On arrival at Highcross I managed to get myself registered fairly quickly despite the place being in chaos. Almost all their support systems had crashed so they were relying on bits of paper and good memories. Luckily the extended diagnostics suite that the Apple techs use was available and within a few minutes confirmed that my battery was indeed “pooped”. My 68% was well over-optimistic - the diagnostic indicated a figure below 60% of capacity.

Because of the systems problem they couldn’t check the part numbers required and therefore couldn’t tell if they had one in stock, but they did say that they’d replace it free! I left the laptop with them and went for a walk for a couple of hours as they suggested.

By the time I got back all the systems were back on line and no batteries for that model were in stock, but one had been ordered for me and they’d mail me when it was available. I got an email the next evening, went back to the store the following day and 90 minutes later had a new fully functioning battery. Which, by the way, should have cost £114.83, including fitting and VAT!!

I was travelling yesterday so got the chance to put the MBA through its paces. In a normal operational mode - that is, with wireless, bluetooth and multiple apps running, I got two and half hours of use and there were still nearly three and a half hours left on the clock - a threefold improvement. In fact the time remaining indicator was increasing, so I may well have been approaching the 7 hour mark if I’d still been checking it.

In the next post, I’ll talk about the battery monitors that I use - coconutBattery, Watts, and BatteryDiag. Until then, thank you Apple - you have completely vindicated my decision to take out AppleCare!

Sunday, 4 May 2014

5 Years and 100 Posts...Happy Anniversary to the Apple Harvest blog!

I published first Apple Harvest blog post in July 2009, and, today, just under five years later I’m posting the 100th entry. I might not be the most prolific blogger in history, and I’ve never made a cent out of it, but I’ve had a lot of fun writing the posts, and I hope a few people have enjoyed reading them.

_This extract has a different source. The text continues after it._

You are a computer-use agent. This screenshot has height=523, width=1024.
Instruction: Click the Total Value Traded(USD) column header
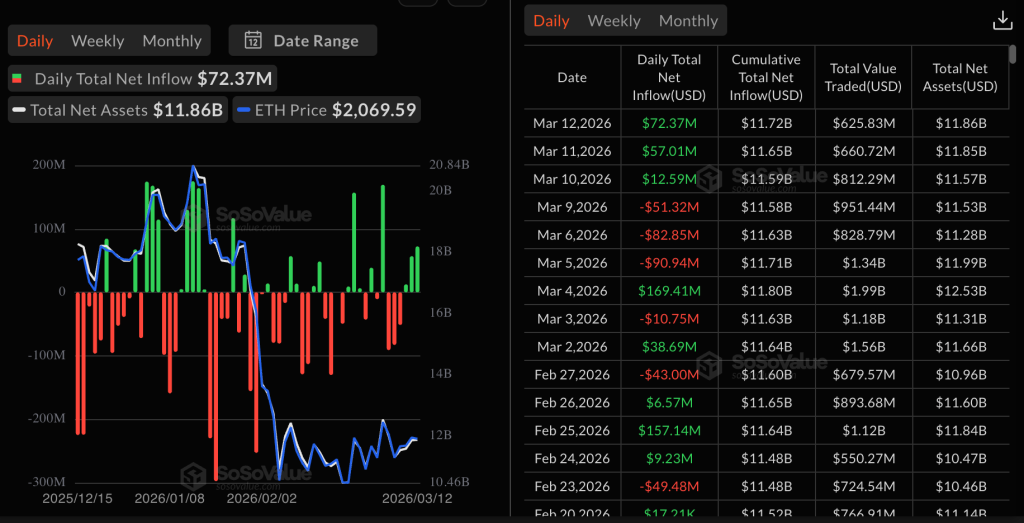(864, 77)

Maybe some of you have even been able to resolve a problem or decide on a purchase as a result of what you’ve read here. That would be a real bonus. I’m looking forward to writing the next 100 posts - though I hope it might not take so long this time.

Since that first post the Apple Harvest has been through quite a lot of change. It has had temporary HQs in Derby, Zurich and New England. Posts have been written on 4 different Macs - the original 2007 MacBook Pro, the 2008 iMac, the 2011 MacBook Air, and the 2012 iMac. All of which are still going strong.

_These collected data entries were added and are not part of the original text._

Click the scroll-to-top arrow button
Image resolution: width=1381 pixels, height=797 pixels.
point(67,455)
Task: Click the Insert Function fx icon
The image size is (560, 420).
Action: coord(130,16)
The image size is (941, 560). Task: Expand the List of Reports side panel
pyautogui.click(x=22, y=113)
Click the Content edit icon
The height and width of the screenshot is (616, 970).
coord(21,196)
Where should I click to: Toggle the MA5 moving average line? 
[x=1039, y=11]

I’ve also read the final published blog on my original iPad, my iPad 3, original iPad mini, iPhone 3s, iPhone 4 and iPhone 5. Along the way I’ve also listened to music on my original iPod touch and an iPod Classic. Network support has come from various Airport Express devices, an Airport Extreme and a Time Capsule.

There are probably enough cables to stretch the length of the UK and enough external hard disks to store every episode of Coronation Street (approaching 8500 at the time of writing), Eastenders (nearly 5000 episodes) Neighbours (nearly 7000 episodes) and a bit of room left over for Dr Who (900 episodes).

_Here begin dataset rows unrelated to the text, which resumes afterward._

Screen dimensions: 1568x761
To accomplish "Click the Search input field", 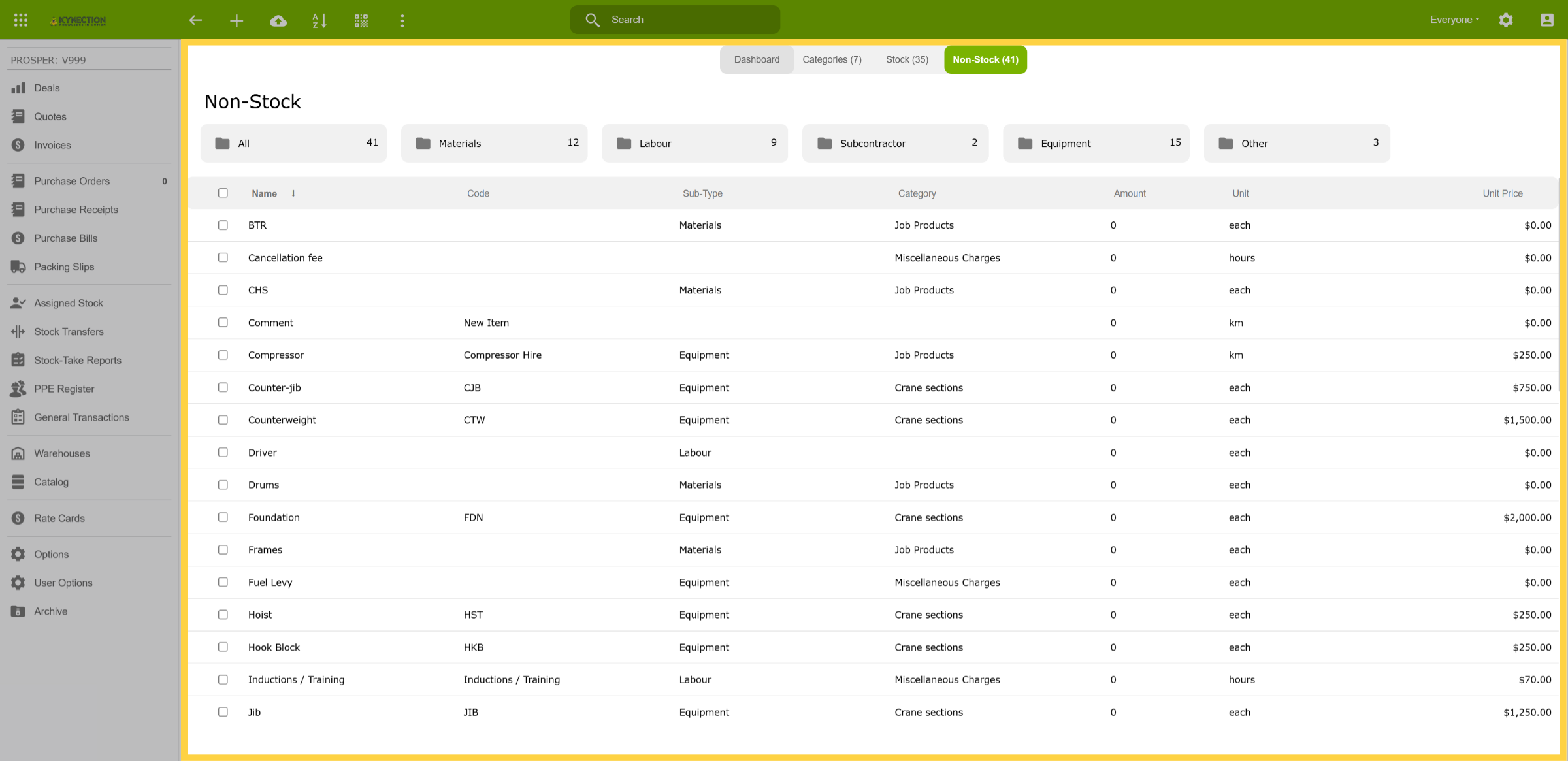I will coord(675,20).
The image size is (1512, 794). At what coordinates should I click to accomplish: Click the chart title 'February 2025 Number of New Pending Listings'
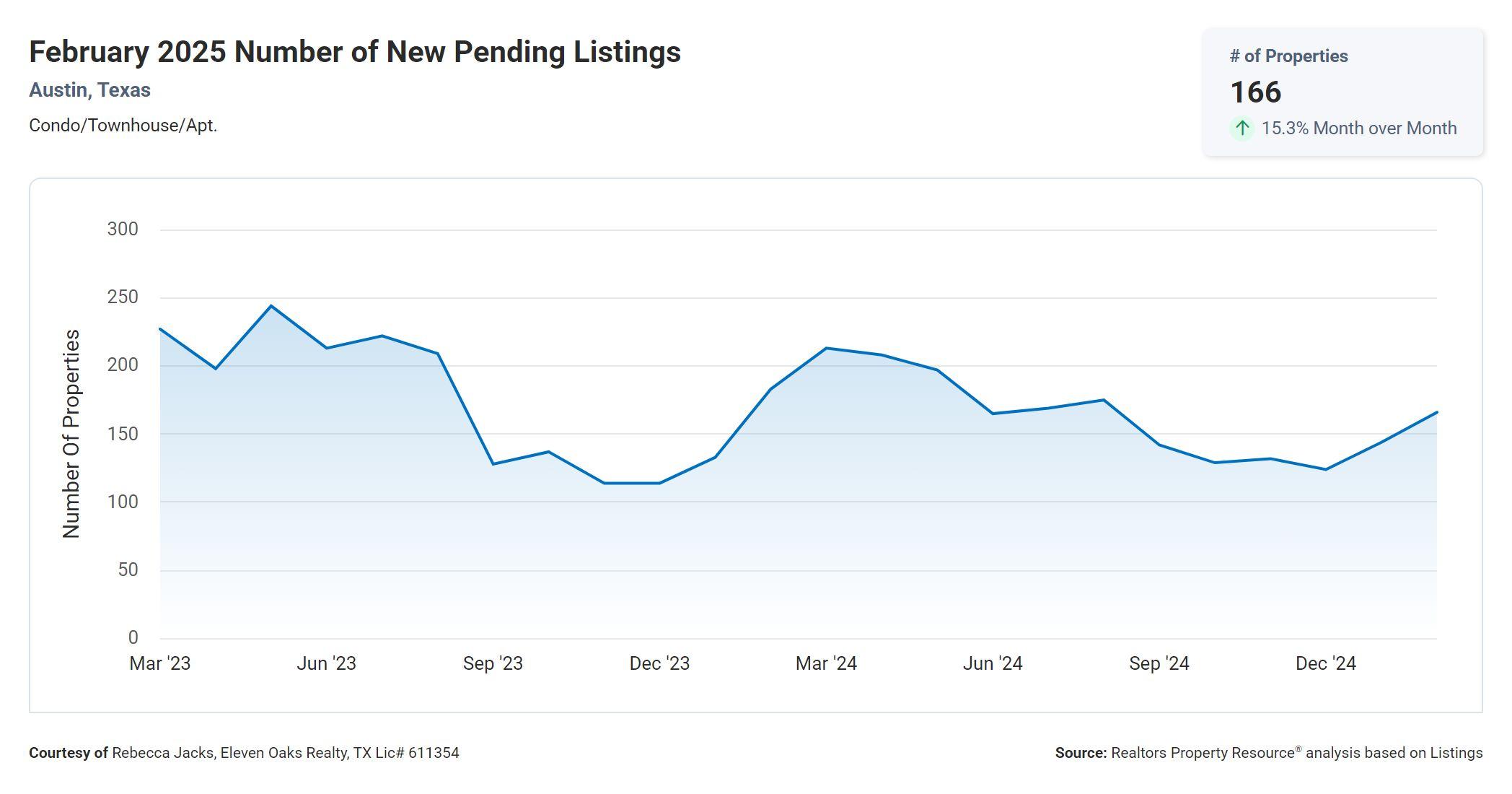point(354,52)
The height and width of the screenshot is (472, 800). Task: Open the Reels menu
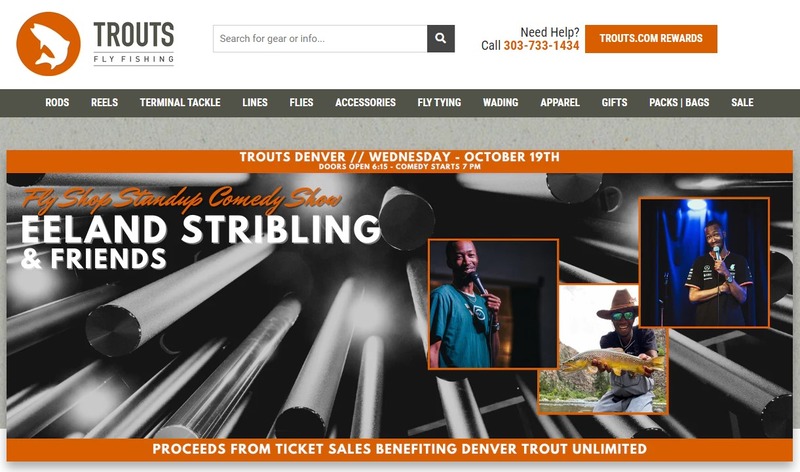[105, 103]

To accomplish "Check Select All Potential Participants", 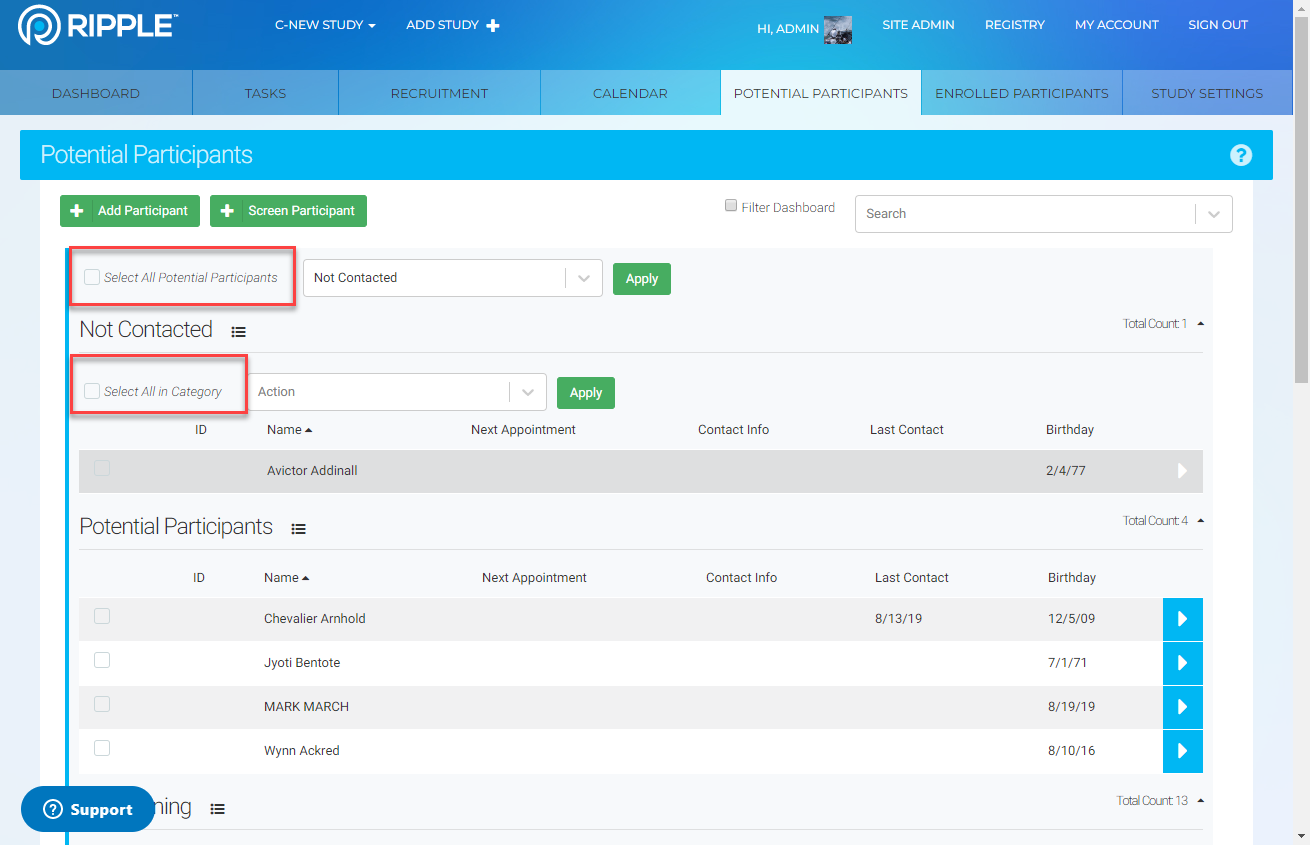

My downloaded media library has grown from 0 bytes to 1Tb (previously everything was on CD or DVD), and I’ve read just about every book about Apple and Steve Jobs that has ever been published (before 2007 I’d read just about every book about MicroSoft and Bill Gates!). In order to get those downloads, the internet speed into Apple Harvest HQ has gone from about 3Mbps to 130Mbps, and a lot of those downloads have been watched through the 2nd and 3rd generation Apple TVs.

Who knows what changes we will experience over the next 5 years or 100 posts, but I’m sure it’ll be exciting, and the Apple Harvest will be here to witness and document it - hopefully by thought control!!!

A huge and heartfelt “Thank You” to all the Apple Harvest blog readers for taking your time to read my ramblings - and for making the effort so worthwhile!